As Bill Bigelow explained in “Indiana’s Anti-Howard Zinn Witch-hunt,” Gov. Daniels, now president of Purdue University, demanded that Zinn’s work be hunted down in Indiana schools and suppressed: “Can someone assure me that is not in use anywhere in Indiana? If it is, how do we get rid of it before more young people are force-fed a totally false version of our history?”

 

Excerpt from the Democracy Now! broadcast:

AMY GOODMAN: So, Anthony, this email trail, did it surprise you when AP released it?

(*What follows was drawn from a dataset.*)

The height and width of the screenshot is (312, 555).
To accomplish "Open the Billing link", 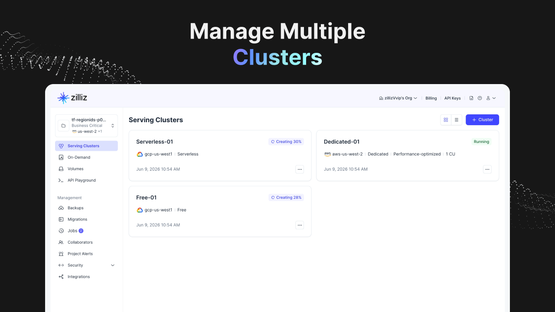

ANTHONY ARNOVE: It didn’t surprise me at all. I mean, if you look at what Mitch Daniels has done in Indiana, it’s been a consistent attack on teachers, consistent attack on unions. He really laid the basis for the model that Scott Walker has been trying to implement in Wisconsin, with an early executive order eliminating collective bargaining rights for union workers in the state, making Indiana the 23rd—I hate to use the expression of a right-to-work state; it’s really a right to disenfranchise workers, rather than a right to work—but making Indiana the 23rd so-called right-to-work state, and consistently going after schools of education. There’s a national attack, which Daniels is part of, to say that schools of education are polluting the minds of teacher educators. And right after he sent that email that you quoted, he went after a teacher training program that was taking place at Indiana University in Bloomington in July of 2010. And he claims, “Oh, I was only talking about the teaching of K-through-12 students. I didn’t—I want to protect K-through-12 students.” He was actually going after a program that was about teacher training, in which people were reading Howard Zinn as part of understanding how to open up students to different perspectives on American history.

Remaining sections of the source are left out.